Set problem:
Rewrite the stretch of the listing from the line containing "Start macro recording red button" through the line containing "Looking at the screenshot, I should point(975,280).", swapping "three-dot menu" for "overflow menu" and changing nothing else.

Information provided:
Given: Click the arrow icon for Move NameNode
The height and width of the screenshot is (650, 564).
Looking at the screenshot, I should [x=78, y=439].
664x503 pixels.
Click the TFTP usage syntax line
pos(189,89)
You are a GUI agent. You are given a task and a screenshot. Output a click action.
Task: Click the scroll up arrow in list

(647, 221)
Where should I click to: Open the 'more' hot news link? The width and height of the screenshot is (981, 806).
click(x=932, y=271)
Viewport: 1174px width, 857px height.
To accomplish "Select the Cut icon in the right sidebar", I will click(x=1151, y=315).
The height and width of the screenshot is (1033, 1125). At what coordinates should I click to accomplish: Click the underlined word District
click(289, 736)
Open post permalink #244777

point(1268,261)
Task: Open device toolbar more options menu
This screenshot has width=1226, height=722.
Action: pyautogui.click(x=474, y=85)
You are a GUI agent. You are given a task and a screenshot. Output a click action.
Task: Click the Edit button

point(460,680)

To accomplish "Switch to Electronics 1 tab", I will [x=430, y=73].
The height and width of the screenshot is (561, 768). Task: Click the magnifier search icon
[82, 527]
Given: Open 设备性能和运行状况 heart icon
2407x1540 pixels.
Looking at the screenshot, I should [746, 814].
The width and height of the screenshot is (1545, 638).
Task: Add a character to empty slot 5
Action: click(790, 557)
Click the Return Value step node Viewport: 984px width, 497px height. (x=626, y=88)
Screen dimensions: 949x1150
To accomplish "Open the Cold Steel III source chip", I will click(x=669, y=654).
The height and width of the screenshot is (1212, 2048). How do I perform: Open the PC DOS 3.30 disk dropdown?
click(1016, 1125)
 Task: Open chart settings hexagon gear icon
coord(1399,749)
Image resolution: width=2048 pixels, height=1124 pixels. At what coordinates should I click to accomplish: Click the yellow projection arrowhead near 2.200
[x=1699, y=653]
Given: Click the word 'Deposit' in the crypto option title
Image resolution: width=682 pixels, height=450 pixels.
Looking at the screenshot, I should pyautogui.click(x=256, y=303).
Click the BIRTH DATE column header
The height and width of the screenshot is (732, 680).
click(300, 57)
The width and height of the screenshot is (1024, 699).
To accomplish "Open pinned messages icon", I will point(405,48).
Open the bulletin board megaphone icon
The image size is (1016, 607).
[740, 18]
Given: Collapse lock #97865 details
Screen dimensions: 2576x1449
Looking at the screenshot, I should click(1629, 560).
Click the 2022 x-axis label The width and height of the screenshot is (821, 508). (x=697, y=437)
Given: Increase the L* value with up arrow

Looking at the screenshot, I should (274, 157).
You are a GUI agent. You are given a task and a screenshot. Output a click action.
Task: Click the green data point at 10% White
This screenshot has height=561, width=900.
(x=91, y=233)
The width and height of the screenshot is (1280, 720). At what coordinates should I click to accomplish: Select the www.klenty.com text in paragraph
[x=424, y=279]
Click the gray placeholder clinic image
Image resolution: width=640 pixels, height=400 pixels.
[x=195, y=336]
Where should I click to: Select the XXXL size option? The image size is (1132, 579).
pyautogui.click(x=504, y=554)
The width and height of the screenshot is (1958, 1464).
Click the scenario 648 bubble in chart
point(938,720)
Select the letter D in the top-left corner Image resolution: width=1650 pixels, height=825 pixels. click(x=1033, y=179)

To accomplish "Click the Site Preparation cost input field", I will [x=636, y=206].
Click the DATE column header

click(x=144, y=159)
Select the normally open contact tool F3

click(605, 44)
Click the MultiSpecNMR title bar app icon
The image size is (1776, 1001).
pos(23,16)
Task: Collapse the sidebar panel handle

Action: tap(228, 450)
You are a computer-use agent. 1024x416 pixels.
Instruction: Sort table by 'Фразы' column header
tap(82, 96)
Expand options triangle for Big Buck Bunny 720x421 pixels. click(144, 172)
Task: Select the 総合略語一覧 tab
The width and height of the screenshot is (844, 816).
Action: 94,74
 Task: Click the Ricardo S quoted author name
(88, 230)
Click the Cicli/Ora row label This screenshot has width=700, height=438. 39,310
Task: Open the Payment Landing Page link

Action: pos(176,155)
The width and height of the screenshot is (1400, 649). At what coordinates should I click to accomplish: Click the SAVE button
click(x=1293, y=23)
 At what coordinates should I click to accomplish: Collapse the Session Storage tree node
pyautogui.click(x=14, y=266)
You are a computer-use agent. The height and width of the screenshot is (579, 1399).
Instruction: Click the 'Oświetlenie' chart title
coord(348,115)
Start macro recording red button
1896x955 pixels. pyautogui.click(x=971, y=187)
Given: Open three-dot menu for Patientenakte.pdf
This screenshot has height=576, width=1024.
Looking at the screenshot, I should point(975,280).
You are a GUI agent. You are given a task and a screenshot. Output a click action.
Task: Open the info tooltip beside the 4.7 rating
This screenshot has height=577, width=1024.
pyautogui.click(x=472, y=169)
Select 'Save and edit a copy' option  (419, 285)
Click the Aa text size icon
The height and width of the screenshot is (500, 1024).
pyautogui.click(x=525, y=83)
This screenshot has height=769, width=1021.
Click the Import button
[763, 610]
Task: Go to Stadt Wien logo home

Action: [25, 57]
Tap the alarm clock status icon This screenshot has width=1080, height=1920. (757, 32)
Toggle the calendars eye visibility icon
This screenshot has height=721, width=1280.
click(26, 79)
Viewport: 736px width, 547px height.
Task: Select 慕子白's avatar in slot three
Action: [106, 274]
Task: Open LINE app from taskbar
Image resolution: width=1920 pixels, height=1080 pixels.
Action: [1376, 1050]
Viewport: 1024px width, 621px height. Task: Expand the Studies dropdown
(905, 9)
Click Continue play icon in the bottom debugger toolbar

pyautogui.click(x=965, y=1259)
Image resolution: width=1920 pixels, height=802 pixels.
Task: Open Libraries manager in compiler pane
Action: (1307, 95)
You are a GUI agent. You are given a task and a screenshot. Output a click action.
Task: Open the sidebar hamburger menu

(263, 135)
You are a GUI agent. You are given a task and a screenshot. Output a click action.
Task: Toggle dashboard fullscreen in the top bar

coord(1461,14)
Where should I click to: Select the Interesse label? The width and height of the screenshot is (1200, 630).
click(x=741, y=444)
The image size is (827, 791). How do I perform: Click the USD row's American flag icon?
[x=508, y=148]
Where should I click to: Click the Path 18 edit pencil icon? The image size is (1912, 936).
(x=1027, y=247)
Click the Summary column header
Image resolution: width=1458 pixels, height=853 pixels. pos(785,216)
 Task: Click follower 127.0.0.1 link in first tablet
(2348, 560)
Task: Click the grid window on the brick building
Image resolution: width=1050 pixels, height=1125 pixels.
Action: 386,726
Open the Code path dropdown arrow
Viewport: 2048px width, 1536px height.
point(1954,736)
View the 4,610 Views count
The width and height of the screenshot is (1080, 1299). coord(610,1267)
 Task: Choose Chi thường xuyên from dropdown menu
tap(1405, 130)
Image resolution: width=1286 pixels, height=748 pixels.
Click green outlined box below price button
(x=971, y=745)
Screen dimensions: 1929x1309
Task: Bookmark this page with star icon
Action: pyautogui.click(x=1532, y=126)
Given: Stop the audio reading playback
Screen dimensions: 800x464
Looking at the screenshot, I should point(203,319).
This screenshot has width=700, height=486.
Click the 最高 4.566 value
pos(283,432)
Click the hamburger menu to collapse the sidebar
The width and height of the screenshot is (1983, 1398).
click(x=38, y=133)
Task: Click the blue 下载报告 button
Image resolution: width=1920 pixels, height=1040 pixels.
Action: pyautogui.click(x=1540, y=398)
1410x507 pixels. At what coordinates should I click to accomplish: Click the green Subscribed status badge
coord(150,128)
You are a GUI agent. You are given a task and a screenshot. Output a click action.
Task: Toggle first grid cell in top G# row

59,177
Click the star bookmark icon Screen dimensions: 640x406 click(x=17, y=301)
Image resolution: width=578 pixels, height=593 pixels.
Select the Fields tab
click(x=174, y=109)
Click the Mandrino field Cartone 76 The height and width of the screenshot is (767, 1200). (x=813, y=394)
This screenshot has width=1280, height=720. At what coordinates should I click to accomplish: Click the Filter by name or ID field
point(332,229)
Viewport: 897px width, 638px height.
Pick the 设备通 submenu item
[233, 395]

Exercise answer:
Start macro recording red button
1896x955 pixels. pyautogui.click(x=971, y=187)
Given: Open overflow menu for Patientenakte.pdf
This screenshot has height=576, width=1024.
Looking at the screenshot, I should point(975,280).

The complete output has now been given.